> [Exercise] Scan the entries that follow and copy out every line containing "computer".

> [Stored dataset items]

—————

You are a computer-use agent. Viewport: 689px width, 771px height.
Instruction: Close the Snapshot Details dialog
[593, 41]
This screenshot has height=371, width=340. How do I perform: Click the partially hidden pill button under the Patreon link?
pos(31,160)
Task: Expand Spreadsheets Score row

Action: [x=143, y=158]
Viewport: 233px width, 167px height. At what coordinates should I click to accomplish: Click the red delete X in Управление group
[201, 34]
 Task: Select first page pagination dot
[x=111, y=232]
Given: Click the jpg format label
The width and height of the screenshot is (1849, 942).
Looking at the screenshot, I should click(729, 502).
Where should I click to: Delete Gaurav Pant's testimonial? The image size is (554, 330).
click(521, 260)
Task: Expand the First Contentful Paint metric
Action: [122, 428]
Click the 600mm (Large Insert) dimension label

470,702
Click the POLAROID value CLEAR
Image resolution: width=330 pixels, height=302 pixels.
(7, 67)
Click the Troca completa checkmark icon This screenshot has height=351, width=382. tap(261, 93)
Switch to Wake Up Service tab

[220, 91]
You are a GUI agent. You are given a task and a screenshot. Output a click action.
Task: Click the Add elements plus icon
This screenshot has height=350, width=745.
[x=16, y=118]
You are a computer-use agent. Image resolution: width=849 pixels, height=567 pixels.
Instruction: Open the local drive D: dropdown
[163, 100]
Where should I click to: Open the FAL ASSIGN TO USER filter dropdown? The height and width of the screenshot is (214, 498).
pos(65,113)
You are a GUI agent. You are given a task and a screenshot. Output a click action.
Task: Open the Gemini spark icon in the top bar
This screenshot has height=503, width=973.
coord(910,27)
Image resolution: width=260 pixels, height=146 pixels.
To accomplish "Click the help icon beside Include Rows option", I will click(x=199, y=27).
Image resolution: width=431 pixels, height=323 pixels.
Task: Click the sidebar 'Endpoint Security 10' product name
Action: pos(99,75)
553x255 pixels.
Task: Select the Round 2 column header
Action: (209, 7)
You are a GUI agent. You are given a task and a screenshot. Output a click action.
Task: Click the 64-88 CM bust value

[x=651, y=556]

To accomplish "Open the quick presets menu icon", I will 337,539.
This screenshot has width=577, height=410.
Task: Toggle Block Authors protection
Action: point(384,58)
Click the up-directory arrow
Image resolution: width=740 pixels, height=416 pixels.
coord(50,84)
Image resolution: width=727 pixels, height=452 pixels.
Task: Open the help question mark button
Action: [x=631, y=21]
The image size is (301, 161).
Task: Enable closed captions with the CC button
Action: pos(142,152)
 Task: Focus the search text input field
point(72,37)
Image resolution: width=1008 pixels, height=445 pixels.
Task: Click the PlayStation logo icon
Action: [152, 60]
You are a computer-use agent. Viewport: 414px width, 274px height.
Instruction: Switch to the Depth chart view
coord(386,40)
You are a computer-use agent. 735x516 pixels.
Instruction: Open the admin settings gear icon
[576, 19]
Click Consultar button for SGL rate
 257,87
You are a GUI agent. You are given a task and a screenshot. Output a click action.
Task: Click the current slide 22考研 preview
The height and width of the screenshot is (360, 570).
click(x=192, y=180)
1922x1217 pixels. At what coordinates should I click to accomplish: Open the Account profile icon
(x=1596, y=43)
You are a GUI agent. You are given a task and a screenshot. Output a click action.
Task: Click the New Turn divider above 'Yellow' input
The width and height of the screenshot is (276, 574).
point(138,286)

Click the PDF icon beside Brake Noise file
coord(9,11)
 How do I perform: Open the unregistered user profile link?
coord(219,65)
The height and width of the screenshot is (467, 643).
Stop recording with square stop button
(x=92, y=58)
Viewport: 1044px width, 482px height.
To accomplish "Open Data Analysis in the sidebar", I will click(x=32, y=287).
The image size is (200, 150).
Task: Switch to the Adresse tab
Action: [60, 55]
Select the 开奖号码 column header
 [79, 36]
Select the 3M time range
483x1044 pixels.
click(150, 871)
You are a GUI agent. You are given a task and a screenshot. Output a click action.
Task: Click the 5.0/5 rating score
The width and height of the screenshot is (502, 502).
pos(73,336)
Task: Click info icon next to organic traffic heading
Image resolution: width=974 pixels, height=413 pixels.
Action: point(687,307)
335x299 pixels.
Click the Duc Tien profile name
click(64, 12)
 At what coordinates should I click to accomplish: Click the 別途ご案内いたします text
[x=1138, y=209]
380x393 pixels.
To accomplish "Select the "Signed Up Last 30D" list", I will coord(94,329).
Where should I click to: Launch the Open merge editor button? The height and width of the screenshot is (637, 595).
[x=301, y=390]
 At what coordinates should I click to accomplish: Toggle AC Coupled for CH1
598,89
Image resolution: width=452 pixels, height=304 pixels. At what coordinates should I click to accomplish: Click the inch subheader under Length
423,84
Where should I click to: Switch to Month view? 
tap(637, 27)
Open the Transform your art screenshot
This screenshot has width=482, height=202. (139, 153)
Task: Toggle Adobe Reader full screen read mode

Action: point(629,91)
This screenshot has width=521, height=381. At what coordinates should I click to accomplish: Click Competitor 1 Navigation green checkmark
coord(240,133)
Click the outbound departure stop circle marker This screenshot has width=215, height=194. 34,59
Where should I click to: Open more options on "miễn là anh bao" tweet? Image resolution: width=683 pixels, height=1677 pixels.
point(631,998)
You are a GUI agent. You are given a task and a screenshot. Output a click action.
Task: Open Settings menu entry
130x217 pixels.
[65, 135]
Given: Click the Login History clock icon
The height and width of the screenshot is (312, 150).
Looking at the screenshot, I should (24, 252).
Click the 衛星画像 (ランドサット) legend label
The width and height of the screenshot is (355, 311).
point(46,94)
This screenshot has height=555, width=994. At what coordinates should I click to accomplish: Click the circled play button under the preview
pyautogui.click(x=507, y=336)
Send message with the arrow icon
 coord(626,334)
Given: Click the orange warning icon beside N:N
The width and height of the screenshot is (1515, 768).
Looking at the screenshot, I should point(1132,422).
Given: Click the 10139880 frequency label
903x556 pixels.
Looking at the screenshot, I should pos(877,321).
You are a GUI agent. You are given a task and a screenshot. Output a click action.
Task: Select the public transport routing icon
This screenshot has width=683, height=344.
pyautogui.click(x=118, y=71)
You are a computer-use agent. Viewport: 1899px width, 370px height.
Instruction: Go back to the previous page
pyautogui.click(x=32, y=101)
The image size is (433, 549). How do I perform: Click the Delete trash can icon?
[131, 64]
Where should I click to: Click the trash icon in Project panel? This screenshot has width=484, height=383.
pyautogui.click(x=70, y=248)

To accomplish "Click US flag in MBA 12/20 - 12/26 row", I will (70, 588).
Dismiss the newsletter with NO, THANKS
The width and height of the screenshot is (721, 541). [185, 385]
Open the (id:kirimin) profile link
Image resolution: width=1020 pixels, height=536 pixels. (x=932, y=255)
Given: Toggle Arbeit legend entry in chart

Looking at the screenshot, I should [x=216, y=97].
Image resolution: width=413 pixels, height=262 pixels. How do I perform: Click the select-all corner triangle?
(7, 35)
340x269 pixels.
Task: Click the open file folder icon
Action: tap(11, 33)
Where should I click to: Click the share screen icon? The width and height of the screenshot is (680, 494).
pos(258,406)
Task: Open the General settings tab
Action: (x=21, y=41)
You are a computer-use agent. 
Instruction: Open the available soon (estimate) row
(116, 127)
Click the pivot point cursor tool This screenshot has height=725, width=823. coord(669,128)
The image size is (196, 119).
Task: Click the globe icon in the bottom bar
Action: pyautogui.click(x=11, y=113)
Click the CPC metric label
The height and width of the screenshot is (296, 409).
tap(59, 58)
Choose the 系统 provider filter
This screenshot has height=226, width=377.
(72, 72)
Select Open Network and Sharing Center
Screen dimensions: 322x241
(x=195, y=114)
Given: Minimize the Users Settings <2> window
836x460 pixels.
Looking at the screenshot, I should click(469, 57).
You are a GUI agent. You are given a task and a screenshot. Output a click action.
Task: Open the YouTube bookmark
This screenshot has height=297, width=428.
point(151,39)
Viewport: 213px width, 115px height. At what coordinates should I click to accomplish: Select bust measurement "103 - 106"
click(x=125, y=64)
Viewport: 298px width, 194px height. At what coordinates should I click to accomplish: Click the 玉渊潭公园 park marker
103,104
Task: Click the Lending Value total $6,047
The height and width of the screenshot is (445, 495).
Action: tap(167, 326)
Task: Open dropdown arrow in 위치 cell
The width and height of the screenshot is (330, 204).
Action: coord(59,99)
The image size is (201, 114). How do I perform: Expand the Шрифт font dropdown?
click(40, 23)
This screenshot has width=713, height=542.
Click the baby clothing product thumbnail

—————

> [Task solution]
You are a computer-use agent. Viewport: 689px width, 771px height.
You are a computer-use agent. Image resolution: width=849 pixels, height=567 pixels.
You are a computer-use agent. Viewport: 414px width, 274px height.
You are a computer-use agent. 735x516 pixels.
You are a computer-use agent. Viewport: 1899px width, 370px height.
You are a computer-use agent. 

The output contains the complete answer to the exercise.